• Exercise aim
Check each line of the material. Copy those containing "agent".
########################################
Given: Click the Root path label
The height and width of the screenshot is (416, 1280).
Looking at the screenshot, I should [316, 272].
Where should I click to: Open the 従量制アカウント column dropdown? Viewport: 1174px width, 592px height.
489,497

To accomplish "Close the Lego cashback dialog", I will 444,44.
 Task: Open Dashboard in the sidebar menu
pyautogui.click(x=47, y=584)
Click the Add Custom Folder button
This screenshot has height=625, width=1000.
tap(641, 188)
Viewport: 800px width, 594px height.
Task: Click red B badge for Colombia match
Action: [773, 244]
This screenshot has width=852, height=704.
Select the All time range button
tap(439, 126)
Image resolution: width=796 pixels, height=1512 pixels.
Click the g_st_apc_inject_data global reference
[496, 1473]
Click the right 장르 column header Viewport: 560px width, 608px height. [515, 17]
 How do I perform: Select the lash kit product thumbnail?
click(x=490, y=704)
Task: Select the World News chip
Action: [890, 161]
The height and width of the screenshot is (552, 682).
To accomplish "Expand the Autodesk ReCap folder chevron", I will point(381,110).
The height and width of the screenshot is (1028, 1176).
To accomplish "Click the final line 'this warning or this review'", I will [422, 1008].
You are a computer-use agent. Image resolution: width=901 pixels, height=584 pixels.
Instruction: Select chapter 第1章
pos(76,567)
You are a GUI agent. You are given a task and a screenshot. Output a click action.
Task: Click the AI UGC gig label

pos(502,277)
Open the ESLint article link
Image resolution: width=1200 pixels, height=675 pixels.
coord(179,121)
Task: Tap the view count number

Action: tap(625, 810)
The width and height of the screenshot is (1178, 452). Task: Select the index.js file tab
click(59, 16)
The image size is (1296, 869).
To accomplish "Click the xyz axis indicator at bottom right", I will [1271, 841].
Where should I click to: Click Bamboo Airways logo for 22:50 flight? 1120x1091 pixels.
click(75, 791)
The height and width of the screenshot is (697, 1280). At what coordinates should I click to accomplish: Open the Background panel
########################################
• Result for this task
You are a computer-use agent. Image resolution: width=901 pixels, height=584 pixels.
You are a GUI agent. You are given a task and a screenshot. Output a click action.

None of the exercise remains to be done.